***** DOCUMENT EXTRACT

Past Substitute Provincial Grand Master, Provincial GL of Fife and Kinross, Grand Lodge of Scotland
PM, Lodge Earl Haig No. 1260, Grand Lodge of Scotland
PM, Lodge Hope of Kurrachee No. 337, Grand Lodge of Scotland

On 25th April 1842 the Provincial Grand Master, Bro. Burness, established Scottish Freemasonry in India under authority from the Grand Lodge of ­Scotland, by issuing a Provisional Charter to Brethren at Kurrachee to form themselves into a Lodge styled “Hope”. The Provisional Charter is permission to hold meetings until a Charter is issued by the Grand Lodge of ­Scotland will take its place and precedence from the Provisional issue on that date. The Lodge was numbered 421 by Grand Lodge.
The inaugural meeting was held in the 17th May 1842 when Bro. Capt. R H MacIntosh was installed as Worshipful Master, and what an excellent Scottish name to start Scottish Freemasonry in India. Our appointed acting PM at our consecration was Bro. Gen Sir John Lysaght Pennefather, who presided over the installation of the Master and the Office-bearers who were duly installed. Thereafter the following business was conducted including twenty articles of the By-Laws that were approved. The Lodge was passed to the second degree and Brothers Fenning and Hayman, who as entered apprentices signed the petition, were made Fellows of Craft. Four candidates were proposed and duly initiated, a further 5 candidates were proposed. Thus, indicating the masonic enthusiasm in the Regiment, that Regiment being the 22nd Regiment of Foot (The Cheshire Regiment) which the General commanded. We know that whilst in India they took part in the Battle of Meeanee in February 1843, the Battle of ­Hyderabad in March 1843 and the conquest of Sindh in summer 1843.

The first recorded minute of the Lodge reads:

A warrant of Dispensation having been received from the MW James Burnes, PGM of the North Western Provinces of British India, dated Bombay, the 25th April in the year of our Lord 1842 and of Freemasonry 5842, constituting and appointing Bro. J L Pennefether as Past Master, RH MacIntosh as first Worshipful Master and AHO Mathews and M. McMurdo as the first Senior and Junior Wardens respectively, authorising them to assemble a Lodge for the purpose of Freemasonry, and to be designated Lodge Hope. In pursuance thereof the following Brethren assembled at ­Kurrachee on 17th May 1842 at 2 noon.

**********

● **EXERCISE SET**
• a. List each military engagement or campaign that the Lodge Hope history says the 22nd Regiment of Foot took part in while in India, with the time given for each.
• b. Resume the Lodge Hope history, picking up after the last sentence of its first recorded minute.

***** DATASET RECORDS

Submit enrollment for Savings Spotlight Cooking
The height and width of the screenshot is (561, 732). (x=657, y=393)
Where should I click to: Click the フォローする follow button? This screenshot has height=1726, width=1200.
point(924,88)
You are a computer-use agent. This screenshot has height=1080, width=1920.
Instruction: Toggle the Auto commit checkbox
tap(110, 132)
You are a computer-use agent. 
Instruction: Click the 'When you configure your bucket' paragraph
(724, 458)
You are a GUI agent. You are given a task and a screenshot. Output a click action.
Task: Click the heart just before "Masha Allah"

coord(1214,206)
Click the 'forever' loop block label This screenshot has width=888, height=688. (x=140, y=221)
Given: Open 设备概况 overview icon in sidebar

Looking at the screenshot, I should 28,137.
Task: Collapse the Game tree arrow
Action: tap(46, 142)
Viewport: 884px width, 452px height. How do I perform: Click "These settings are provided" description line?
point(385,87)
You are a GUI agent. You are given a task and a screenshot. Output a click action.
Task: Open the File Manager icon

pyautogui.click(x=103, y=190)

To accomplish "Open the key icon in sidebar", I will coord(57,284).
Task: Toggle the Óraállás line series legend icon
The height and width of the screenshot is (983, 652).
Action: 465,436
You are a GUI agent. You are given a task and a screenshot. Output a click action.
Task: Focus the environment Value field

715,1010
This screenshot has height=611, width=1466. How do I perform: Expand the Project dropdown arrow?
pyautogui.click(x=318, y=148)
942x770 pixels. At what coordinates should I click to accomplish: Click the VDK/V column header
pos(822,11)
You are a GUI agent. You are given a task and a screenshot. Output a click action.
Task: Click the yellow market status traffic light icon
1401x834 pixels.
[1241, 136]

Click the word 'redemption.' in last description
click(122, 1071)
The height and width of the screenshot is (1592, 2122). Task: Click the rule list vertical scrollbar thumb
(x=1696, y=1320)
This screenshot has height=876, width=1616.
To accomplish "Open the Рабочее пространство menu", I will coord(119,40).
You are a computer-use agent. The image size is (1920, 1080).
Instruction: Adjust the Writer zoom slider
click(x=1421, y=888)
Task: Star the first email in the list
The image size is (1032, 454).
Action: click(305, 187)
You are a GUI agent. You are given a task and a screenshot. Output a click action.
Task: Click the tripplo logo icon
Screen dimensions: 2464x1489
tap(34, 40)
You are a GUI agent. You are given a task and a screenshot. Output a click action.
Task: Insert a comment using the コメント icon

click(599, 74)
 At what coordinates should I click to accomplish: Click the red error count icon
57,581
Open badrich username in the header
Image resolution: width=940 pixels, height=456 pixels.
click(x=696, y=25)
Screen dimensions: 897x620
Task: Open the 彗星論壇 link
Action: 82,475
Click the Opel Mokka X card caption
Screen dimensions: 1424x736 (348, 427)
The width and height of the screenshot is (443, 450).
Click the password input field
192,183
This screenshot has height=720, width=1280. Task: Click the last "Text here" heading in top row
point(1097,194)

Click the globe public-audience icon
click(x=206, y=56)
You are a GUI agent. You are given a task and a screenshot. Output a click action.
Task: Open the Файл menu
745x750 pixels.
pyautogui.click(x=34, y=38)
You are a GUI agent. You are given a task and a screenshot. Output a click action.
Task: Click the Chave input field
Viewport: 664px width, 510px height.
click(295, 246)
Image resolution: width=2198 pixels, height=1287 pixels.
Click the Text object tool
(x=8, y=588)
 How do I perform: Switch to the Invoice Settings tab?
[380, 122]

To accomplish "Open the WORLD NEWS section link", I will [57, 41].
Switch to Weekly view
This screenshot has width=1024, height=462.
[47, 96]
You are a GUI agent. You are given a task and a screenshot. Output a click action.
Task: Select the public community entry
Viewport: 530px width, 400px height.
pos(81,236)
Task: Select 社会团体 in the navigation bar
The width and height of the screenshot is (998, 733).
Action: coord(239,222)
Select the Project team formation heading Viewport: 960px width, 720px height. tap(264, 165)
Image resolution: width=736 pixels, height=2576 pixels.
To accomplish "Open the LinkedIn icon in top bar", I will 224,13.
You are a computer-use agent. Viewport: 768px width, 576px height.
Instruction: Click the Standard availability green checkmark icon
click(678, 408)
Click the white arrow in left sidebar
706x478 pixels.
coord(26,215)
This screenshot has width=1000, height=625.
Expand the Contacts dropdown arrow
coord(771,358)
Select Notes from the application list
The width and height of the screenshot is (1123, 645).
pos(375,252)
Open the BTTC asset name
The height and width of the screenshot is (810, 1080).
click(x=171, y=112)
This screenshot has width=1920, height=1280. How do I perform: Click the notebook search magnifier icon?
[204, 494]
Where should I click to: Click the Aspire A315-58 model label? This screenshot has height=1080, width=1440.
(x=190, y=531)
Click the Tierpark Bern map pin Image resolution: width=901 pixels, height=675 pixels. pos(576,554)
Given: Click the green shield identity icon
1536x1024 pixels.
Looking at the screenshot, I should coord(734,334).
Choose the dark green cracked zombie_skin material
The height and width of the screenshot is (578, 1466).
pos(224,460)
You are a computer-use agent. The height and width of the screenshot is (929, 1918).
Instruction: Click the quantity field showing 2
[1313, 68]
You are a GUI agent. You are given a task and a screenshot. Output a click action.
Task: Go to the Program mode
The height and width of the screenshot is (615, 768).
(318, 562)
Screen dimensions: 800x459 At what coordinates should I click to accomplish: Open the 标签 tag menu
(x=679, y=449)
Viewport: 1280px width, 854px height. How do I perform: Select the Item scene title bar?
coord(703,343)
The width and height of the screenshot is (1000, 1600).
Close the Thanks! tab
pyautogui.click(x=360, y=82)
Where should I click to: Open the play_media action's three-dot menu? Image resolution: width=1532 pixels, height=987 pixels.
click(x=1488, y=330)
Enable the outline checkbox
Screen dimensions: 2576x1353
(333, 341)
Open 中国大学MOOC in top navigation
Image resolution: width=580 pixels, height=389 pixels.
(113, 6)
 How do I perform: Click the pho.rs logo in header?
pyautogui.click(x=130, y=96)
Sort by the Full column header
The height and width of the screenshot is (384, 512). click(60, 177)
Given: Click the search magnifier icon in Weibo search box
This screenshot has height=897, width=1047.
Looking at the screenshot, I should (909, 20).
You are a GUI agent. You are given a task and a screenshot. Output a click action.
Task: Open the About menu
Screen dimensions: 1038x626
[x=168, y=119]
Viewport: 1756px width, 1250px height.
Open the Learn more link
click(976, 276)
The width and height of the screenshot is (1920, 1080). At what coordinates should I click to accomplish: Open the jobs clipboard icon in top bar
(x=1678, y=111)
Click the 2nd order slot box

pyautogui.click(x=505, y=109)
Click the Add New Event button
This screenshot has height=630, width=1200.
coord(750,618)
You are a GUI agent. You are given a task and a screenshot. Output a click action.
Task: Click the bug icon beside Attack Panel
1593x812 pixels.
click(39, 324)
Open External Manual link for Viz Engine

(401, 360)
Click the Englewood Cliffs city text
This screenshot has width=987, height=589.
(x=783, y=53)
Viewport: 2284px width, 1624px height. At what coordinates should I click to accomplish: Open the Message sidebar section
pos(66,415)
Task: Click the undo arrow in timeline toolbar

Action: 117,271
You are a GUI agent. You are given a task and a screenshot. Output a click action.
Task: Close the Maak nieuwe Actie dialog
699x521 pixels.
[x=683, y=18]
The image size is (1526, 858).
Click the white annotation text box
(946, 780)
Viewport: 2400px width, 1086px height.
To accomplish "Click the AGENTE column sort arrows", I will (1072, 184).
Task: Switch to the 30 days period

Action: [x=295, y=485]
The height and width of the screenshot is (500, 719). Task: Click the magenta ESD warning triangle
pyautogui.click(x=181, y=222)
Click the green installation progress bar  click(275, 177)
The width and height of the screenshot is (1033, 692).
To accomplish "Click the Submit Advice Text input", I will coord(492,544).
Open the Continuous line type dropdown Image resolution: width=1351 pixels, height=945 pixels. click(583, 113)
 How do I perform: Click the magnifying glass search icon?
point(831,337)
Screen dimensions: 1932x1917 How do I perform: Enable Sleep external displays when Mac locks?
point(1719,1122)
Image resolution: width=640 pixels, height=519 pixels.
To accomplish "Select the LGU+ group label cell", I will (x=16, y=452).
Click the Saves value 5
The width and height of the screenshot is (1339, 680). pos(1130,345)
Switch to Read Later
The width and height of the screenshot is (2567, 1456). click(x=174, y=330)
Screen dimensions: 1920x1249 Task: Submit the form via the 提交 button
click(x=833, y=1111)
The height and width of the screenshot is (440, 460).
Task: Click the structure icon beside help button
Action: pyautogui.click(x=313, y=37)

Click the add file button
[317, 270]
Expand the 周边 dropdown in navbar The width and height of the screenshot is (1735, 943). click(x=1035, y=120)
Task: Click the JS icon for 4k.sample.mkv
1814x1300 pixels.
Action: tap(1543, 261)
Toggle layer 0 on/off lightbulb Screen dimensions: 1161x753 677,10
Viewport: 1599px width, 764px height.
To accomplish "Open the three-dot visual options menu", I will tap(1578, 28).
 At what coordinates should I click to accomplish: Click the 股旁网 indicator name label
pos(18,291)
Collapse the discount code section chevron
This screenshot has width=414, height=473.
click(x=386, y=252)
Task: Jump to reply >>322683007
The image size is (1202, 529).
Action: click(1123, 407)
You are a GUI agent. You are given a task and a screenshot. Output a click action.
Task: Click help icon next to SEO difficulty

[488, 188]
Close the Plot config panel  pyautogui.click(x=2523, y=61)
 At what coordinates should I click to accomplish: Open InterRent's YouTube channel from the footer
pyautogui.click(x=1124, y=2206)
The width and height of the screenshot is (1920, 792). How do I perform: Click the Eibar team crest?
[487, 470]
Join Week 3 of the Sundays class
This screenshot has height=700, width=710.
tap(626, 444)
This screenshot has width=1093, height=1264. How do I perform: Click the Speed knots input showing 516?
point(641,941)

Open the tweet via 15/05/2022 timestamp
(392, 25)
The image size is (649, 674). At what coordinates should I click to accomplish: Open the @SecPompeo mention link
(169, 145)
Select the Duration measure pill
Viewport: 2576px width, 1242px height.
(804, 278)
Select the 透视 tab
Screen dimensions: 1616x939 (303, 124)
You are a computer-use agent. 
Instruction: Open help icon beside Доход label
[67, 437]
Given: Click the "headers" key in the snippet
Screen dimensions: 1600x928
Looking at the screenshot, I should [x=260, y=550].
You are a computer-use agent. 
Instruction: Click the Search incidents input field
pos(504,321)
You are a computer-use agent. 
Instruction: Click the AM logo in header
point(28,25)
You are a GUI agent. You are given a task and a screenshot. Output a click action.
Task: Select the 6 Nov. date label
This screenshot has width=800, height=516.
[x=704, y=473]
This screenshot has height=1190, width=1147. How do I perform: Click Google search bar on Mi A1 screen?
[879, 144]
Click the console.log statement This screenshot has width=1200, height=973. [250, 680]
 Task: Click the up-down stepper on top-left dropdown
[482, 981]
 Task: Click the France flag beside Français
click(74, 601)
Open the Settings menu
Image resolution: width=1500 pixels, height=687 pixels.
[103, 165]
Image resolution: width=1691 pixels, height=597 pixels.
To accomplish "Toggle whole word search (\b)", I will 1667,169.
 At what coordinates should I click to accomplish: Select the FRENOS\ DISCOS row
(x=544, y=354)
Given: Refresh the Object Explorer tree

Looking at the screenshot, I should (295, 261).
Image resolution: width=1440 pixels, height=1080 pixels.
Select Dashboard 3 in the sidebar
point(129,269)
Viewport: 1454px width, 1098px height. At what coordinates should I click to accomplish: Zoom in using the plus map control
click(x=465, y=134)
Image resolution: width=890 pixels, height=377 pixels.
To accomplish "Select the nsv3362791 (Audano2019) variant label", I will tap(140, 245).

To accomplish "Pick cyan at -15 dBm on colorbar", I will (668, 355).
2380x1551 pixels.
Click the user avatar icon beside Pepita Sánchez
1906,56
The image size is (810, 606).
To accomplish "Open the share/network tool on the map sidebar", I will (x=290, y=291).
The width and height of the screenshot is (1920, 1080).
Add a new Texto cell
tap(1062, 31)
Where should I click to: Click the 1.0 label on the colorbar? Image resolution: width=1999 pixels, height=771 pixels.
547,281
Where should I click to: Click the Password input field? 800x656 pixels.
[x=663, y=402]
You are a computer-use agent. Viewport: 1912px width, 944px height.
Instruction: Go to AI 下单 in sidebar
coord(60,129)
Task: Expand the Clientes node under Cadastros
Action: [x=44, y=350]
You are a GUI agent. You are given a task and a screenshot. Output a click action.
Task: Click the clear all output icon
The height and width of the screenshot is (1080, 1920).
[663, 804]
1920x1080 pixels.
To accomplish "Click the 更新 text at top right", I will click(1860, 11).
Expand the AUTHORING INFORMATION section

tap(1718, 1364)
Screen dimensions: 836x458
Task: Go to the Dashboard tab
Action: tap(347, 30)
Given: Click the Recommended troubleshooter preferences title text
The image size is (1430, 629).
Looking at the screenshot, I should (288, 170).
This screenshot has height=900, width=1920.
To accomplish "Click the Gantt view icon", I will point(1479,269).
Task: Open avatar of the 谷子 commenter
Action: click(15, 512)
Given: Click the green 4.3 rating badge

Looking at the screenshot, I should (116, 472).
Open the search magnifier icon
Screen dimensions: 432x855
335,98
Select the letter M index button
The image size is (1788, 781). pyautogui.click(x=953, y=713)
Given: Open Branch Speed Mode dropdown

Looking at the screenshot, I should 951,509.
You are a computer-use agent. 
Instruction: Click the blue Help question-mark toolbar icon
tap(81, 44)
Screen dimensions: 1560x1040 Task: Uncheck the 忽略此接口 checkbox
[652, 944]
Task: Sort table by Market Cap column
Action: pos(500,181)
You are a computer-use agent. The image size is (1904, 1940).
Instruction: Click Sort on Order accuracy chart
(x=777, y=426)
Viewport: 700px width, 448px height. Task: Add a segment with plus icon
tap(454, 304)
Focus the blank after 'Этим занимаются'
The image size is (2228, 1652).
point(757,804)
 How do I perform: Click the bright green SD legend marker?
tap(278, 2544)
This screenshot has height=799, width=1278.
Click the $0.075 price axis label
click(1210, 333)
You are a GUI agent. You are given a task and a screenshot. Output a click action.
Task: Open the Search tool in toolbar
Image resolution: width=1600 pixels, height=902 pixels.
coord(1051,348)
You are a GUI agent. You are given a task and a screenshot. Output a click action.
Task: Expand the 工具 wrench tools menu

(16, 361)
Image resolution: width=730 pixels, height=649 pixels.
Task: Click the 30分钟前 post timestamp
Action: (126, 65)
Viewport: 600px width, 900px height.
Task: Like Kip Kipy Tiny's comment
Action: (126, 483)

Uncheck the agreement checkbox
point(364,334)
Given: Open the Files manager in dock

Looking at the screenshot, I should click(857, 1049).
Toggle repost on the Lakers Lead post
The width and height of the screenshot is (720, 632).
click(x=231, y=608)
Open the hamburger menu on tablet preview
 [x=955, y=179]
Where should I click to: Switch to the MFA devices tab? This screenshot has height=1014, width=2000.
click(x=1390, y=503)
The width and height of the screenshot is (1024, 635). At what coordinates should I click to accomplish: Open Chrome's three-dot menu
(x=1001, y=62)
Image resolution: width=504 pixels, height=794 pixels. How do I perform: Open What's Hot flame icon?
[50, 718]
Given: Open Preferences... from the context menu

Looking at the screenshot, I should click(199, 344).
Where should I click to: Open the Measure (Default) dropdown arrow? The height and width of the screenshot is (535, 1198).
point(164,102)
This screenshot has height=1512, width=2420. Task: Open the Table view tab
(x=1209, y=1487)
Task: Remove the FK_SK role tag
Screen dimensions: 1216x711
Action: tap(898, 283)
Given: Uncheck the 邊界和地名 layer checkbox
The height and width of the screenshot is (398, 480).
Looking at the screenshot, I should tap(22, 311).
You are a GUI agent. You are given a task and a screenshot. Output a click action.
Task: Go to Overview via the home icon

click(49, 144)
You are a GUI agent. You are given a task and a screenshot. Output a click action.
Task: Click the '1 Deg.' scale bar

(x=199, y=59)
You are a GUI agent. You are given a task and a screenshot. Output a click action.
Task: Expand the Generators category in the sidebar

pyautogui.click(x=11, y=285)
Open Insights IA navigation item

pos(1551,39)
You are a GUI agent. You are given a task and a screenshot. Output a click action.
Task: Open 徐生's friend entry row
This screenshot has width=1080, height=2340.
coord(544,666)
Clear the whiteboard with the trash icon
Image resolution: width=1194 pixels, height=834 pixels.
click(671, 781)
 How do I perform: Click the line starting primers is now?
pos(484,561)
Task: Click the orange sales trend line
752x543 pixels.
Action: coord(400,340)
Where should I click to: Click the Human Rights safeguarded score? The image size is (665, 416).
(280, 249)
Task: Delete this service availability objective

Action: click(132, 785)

**********

● **SOLVED TASKS**
• a.
- Battle of Meeanee, February 1843
- Battle of Hyderabad, March 1843
- Conquest of Sindh, summer 1843

• b.
But who was this man that was appointed Past Master of the Lodge and assumed the Chair of King Solo­mon at our first meeting and was arguably our first member of the Lodge? We know a little about his masonic history in that he was initiated in the Sussex Lodge, Jamaica in 1828, when a Captain in the 22nd Regiment of Foot. The ­Lodge at this time met in the Sussex Hall.

An article written by ­Ernest Marsh Lloyd and published in 1895 gives an insight into the man:

Sir John Lysaght Pennefather was the third son of the Rev. John Pennefather of Co. Tipperary, and ­cousin of Richard Pennefather, Baron of the Exchequer in Ireland. His mother was daughter of Major Percival.
He entered the Army on 14 Jan. 1818 as Cornet in the 7th Dragoon Guards, became a Lieutenant on 20 Feb. 1823, and a Captain on half-pay on 5 Nov. 1825. On 8 April 1826 he was appointed to the 22nd Foot (The Cheshire regiment), in which he became Major on 22 March 1831, and Lieutenant-colonel on 18 Oct. 1839.

Up to this time he had seen no active service, but in 1843 his was the one European Regiment in the small force with which Sir Charles Napier won the battle of Miani (Meanee) (17 Feb.), and it bore the brunt of that action, in which two thousand men defeated thirty-five thousand. The Battalion was about five hundred strong, nearly all Irishmen, like their Colonel and their ­General. ‘The noble soldier, Pennefather’ (as Napier described him), fell wounded – mortally, it was thought – on the top of the bank which bordered the river-bed and formed the crest of the Baluchis’ position. He was made a CB, and received the thanks of Parliament.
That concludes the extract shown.